How Linear Probing Works

Hash Function: Like any hash table, linear probing starts with a hash function that computes an initial index for a given key.

Insertion:

Compute the hash for the key to find the initial index.
If the slot at the computed index is empty, insert the item there.
If the slot is occupied, check the next slot (i.e., move linearly forward) until an empty slot is found.
If the end of the table is reached, wrap around to the beginning.

Algorithm 1

function INSERT (hash table, table length, key, hash_key)
    index ← hash_value 
    first_scan 	← true
    while isEmpty(hash_table, index) = false do
        index ← (index + 1) mod table_length
        if index = hash_value and first_scan = false then
            return false;
        first_scan = false;
    hash_table[index] ← key;
    return true;

Searching:

Compute the hash for the key to find the initial index.
If the slot is empty, the key is not in the table.
If the slot contains the key, return the item.
If the slot contains a different key, move linearly forward until the key is found or an empty slot is encountered.

Algorithm 2

function SEARCH (hash_table, table_length, key, hash_key)
    index ← hash_value 
    first_scan ← true
    while hash table(index]!= key do
        index ← (index + 1) mod table_length
        if index = hash value and first scan = false then
            return -1;
        first_scan = false;
    return index;

- Find the item using the search operation.
- Remove the item and mark the slot as deleted (a special marker different from empty and occupied).
- Note: Deletion complicates the search and insert operations because the search must continue past deleted items, and insert can use slots marked as deleted.

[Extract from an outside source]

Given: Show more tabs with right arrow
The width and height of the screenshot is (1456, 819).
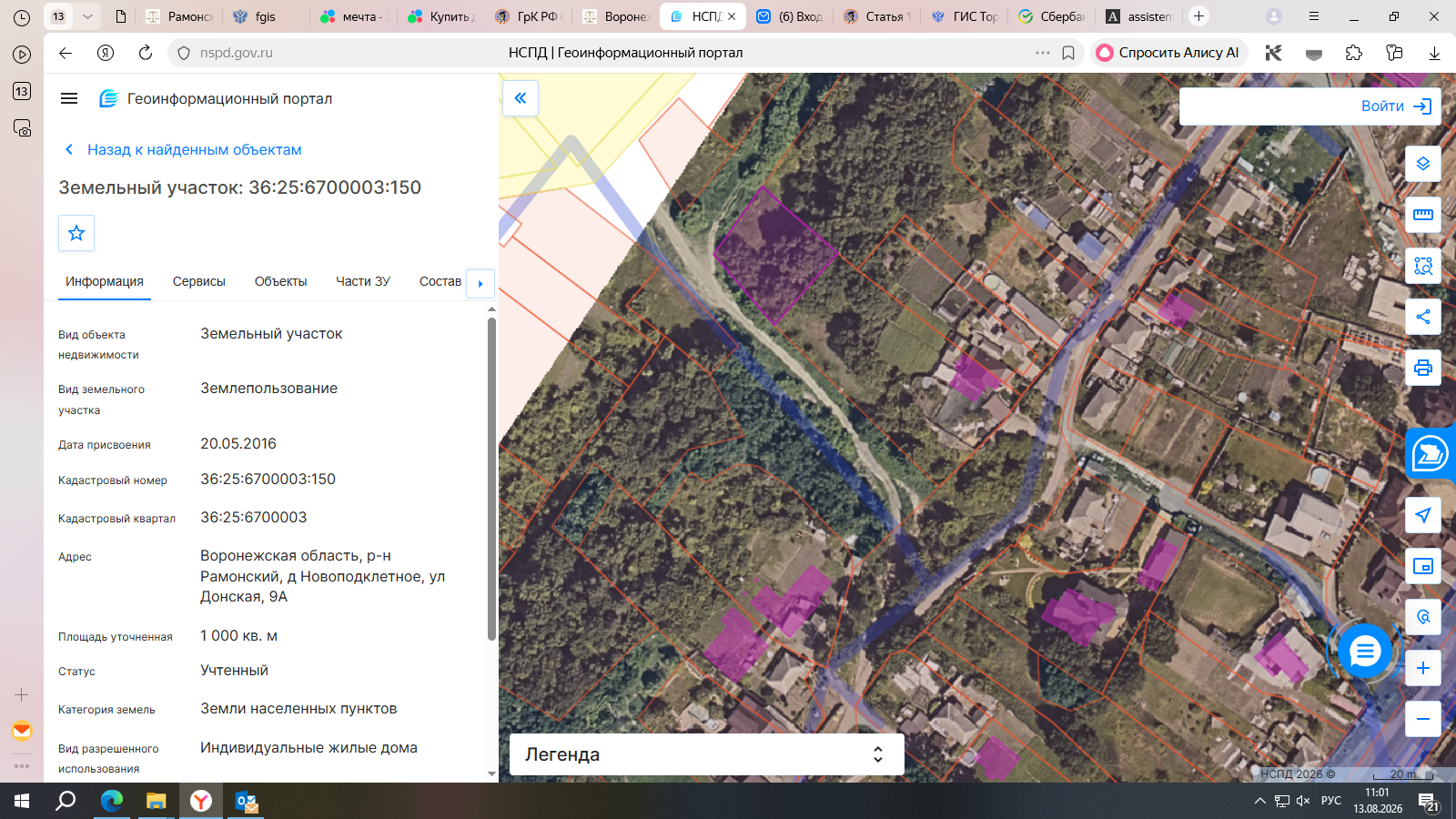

Advantages of Linear Probing

Memory Efficiency: All data is stored in the hash table, no extra space for pointers like in separate chaining.
Cache-Friendly: Linear memory access pattern is good for cache performance.

Disadvantages of Linear Probing

Clustering: One of the significant drawbacks of linear probing is clustering. Clusters of occupied slots tend to grow, increasing the average search time.
Load Factor: As the table becomes more filled, performance degrades. It’s essential to keep the load factor (ratio of items to table size) relatively low.
Deletion Complexity: Deleted slots must be marked specially and complicate the search process.

Quadratic probing

Quadratic probing is another method of open addressing used in hash tables to resolve collisions. Unlike linear probing, where the interval between probes is fixed, quadratic probing uses a quadratic function to calculate the interval between probes. This approach helps to reduce the clustering problem seen in linear probing.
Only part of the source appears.